These classical essays do not suit our climate very well, yet nothing is to be objected to them where, as in the one just cited, they are pure. But I strongly dislike hybrids, by which I intend such a retort as the Oxford Don is alleged to have made to the youths who hissed him as he passed—Laudatur AB HIS; and the quotation of a line from the Eclogue of Virgil, where a lady’s dress is torn by a fiddle, is barely more than a verbal conceit, though incomparably preferable to the aggravating all-us jelly-us of Brother Crug, which is a mere phonetic abortion.
Whatever verdict may be pronounced on their successors, as they approach our own period, it must be said of the assemblages of facetiæ, made public by former generations down to the last century, that they leave us no alternative but this conclusion—that, with exceedingly few exceptions, considering the space of time involved, the genuine, enjoyable, laughable, recallable jest was unknown to antiquity, and is the offspring of modern thought and conditions.
Of the jeux d’esprit and humour of the olden days the archaic cast is not merely in the spelling or in the matter, but it is in the bone and blood; and just as it would be idle to imagine that an Englishman of the Tudor epoch could be converted into a modern Englishman by arraying his person in modern clothes, so it is futile to attempt to draw the jocular literature of passed centuries into harmony with our own by adapting the orthography and language to the prevailing mode.
Save in a few rare cases, where the life of the subject is indestructible, the entire body of old-fashioned wit and wisdom is as exotic as a tropical plant within the Arctic circle.
CHAPTER XVIII.
“Joe Miller’s Jests”—History, Character, and Success of the Publication—John Mottley The Editor.

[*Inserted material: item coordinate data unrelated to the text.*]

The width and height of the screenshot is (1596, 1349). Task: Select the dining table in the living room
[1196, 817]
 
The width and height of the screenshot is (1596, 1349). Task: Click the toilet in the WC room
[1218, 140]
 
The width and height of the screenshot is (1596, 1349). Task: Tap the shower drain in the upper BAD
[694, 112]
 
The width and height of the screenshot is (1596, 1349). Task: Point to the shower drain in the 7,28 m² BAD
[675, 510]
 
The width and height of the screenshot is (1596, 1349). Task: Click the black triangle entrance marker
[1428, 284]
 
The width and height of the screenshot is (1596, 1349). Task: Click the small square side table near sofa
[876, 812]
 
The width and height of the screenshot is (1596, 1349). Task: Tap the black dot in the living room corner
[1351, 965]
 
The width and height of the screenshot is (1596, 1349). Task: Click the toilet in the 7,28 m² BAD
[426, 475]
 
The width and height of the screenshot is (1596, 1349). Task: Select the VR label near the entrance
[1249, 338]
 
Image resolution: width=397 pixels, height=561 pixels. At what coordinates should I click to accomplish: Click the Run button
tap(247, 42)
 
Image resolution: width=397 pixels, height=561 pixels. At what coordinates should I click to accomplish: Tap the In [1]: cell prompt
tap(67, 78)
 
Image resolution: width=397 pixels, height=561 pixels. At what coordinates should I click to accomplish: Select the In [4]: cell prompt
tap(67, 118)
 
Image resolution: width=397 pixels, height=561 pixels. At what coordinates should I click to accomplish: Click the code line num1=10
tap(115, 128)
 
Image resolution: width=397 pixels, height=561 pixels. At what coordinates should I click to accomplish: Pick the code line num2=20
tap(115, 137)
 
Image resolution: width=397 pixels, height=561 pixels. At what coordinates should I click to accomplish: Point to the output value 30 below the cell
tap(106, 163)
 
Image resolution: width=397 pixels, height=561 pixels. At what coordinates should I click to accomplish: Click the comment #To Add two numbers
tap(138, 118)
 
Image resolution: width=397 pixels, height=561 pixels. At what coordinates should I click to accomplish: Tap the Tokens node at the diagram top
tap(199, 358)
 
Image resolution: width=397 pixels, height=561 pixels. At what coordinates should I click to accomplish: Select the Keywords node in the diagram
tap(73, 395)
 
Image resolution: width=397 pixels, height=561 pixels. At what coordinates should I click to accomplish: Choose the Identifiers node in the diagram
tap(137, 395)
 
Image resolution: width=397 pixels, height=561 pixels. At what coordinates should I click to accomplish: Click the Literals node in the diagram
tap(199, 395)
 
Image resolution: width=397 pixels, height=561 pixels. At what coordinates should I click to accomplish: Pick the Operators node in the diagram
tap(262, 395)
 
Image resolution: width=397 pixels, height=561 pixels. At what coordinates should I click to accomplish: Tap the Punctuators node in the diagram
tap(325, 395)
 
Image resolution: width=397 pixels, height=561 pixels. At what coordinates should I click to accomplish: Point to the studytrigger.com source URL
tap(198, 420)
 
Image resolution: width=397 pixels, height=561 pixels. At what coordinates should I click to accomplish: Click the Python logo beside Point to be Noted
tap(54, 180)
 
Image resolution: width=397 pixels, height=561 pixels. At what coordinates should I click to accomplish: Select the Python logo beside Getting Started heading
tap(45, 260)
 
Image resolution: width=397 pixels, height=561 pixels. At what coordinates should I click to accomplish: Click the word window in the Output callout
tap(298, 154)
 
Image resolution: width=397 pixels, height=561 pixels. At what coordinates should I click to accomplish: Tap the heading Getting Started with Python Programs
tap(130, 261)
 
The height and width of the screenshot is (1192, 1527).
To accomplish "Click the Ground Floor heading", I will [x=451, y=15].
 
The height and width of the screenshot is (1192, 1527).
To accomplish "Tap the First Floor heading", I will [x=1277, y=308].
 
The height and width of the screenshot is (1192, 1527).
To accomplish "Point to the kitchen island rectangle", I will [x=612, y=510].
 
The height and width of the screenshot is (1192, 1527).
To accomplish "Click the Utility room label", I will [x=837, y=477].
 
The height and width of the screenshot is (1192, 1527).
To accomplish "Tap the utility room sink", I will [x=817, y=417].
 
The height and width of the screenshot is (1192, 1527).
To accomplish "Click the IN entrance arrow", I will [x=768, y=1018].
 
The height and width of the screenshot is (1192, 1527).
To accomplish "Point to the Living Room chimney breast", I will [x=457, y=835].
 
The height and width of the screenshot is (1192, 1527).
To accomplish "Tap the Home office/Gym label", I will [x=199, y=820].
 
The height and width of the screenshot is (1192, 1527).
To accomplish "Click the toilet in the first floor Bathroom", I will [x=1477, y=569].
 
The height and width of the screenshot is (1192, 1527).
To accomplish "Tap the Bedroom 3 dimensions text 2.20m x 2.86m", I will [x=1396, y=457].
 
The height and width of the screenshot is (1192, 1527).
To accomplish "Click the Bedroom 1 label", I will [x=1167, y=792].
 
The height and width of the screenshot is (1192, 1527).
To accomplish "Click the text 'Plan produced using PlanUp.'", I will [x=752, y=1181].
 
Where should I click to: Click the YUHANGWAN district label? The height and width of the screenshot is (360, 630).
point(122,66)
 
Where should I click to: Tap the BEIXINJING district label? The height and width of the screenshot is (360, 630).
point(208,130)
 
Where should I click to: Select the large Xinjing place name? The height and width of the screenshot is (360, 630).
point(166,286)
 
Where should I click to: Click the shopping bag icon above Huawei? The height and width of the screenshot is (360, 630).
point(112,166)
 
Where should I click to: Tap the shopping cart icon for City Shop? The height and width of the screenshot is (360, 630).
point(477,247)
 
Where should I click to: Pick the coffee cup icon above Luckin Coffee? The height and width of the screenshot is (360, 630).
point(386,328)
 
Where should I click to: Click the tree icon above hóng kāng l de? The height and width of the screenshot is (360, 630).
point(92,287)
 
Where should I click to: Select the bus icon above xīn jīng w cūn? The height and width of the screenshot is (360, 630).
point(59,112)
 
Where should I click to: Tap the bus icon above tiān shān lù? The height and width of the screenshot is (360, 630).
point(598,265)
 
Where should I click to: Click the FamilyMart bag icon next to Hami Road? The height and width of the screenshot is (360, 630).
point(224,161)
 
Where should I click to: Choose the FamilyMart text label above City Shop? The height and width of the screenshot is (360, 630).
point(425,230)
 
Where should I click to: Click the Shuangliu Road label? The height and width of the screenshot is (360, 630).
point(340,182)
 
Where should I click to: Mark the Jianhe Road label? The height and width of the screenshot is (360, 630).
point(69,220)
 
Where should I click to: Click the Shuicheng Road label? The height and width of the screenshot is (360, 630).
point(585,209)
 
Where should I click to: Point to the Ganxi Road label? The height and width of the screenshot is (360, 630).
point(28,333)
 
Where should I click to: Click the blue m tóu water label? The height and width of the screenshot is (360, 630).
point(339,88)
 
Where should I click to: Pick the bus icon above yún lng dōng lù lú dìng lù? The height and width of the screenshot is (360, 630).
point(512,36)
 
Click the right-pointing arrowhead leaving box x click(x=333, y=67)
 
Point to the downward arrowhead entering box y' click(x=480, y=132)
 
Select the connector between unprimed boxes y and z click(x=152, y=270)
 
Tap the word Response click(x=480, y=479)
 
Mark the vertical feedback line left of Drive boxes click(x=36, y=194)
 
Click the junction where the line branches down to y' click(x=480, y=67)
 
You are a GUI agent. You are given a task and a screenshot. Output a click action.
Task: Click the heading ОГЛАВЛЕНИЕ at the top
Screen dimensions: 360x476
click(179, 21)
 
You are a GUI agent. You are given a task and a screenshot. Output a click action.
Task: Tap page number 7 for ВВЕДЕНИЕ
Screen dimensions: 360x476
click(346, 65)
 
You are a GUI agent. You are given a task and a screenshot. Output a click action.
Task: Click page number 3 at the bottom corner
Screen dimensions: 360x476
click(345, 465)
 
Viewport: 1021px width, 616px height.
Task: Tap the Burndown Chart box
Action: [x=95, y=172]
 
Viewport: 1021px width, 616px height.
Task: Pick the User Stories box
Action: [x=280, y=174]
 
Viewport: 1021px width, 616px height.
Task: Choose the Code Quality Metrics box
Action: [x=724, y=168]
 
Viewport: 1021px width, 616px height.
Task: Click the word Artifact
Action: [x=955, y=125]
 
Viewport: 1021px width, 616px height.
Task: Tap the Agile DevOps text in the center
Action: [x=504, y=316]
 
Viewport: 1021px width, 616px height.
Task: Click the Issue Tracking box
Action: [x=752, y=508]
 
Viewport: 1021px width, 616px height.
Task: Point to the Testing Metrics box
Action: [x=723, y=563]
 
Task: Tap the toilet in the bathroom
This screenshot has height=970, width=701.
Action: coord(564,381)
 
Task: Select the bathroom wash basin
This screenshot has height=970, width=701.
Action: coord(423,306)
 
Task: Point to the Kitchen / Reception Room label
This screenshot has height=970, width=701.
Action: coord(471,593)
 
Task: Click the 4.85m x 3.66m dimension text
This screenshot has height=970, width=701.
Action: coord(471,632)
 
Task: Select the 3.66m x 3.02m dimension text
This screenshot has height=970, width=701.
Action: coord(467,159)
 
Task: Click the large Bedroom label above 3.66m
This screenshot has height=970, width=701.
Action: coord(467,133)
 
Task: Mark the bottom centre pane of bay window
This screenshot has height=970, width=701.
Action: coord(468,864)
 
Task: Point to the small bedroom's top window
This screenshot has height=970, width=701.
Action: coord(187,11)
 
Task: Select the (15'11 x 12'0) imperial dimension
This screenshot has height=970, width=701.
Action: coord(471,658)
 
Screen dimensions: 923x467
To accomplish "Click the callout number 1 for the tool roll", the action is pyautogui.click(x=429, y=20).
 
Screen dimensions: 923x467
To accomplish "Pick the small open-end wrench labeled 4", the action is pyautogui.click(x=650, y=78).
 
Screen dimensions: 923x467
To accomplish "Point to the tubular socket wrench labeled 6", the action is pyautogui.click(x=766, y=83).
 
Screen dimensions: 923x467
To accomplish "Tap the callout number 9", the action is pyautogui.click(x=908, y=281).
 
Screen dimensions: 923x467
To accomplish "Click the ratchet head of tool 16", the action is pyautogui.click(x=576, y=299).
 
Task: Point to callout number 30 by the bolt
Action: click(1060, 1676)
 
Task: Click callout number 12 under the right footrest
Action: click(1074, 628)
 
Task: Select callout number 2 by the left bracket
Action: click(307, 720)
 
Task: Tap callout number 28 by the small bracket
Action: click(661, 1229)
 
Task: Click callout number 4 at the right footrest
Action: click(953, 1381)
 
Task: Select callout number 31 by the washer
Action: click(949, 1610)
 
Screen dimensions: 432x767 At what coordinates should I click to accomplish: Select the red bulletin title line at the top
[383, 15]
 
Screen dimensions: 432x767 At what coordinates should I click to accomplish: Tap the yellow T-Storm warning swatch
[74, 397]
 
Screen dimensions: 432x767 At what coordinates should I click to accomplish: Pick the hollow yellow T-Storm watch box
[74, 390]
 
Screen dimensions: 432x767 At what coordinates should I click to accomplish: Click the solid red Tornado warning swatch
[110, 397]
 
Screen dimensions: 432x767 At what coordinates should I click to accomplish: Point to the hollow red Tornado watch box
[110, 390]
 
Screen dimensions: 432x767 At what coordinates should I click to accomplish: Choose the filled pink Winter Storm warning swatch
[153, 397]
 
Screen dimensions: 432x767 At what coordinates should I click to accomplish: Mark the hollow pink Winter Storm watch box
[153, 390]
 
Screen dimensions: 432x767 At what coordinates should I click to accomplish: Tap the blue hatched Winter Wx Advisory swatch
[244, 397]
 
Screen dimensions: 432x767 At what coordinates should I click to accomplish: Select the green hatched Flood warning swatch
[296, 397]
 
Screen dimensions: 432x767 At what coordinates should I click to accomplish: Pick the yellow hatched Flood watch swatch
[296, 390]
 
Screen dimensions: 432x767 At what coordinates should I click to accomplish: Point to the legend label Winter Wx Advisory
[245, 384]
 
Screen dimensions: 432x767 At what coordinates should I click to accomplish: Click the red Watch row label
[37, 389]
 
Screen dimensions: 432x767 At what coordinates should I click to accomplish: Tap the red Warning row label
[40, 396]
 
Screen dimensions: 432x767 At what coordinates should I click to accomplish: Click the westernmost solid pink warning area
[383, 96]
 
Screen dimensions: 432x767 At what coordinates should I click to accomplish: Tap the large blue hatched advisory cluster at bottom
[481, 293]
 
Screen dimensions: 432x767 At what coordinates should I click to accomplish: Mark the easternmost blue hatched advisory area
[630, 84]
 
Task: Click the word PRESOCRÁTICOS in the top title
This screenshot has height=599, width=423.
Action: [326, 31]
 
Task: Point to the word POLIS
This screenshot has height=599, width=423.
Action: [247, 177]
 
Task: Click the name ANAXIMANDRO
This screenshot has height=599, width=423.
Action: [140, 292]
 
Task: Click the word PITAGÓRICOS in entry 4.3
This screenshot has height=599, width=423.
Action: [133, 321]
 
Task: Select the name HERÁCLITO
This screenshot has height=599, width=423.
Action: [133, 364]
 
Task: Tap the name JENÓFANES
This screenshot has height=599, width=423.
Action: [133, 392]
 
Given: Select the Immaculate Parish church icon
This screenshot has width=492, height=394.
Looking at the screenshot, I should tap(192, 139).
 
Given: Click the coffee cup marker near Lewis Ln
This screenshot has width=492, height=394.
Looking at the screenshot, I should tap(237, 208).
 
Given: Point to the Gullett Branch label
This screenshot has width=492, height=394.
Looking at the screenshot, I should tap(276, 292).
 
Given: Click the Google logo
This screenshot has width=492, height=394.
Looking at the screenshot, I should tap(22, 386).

POSSIBLY it might be more correct to regard Joe Miller’s Jests as marking a new era in this branch of literature and department of ingenuity than as a work possessing pretensions to rank as a model to succeeding editors of similar collections. I am speaking of the little shilling volume originally issued under the care of John Mottley in 1739, and not of the modern publication which bears the same name, and has little beyond the name in common with it.